:: Input
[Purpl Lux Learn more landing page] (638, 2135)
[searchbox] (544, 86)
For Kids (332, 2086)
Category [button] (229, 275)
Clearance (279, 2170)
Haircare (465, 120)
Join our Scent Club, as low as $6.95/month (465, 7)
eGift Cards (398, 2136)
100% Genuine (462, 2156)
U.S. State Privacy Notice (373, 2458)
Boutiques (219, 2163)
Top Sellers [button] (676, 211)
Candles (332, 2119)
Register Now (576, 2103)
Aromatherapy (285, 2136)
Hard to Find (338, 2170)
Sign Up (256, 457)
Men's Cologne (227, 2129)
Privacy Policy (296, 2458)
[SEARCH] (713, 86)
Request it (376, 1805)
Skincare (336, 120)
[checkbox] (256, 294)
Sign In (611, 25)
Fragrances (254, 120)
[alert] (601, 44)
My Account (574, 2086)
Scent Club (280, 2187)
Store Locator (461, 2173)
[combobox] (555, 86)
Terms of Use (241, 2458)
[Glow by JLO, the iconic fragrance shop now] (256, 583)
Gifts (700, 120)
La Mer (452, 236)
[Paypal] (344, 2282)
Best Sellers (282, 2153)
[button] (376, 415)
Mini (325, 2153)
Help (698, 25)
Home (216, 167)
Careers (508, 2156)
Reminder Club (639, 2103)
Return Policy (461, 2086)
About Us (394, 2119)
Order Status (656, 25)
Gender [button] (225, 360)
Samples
::::
With the line containing "Privacy Policy (296, 2458)" as the start and the last line of the material above as the end, copy that run of lines exactly, both ends included, and nothing more.

### Answer to this exercise
Privacy Policy (296, 2458)
[SEARCH] (713, 86)
Request it (376, 1805)
Skincare (336, 120)
[checkbox] (256, 294)
Sign In (611, 25)
Fragrances (254, 120)
[alert] (601, 44)
My Account (574, 2086)
Scent Club (280, 2187)
Store Locator (461, 2173)
[combobox] (555, 86)
Terms of Use (241, 2458)
[Glow by JLO, the iconic fragrance shop now] (256, 583)
Gifts (700, 120)
La Mer (452, 236)
[Paypal] (344, 2282)
Best Sellers (282, 2153)
[button] (376, 415)
Mini (325, 2153)
Help (698, 25)
Home (216, 167)
Careers (508, 2156)
Reminder Club (639, 2103)
Return Policy (461, 2086)
About Us (394, 2119)
Order Status (656, 25)
Gender [button] (225, 360)
Samples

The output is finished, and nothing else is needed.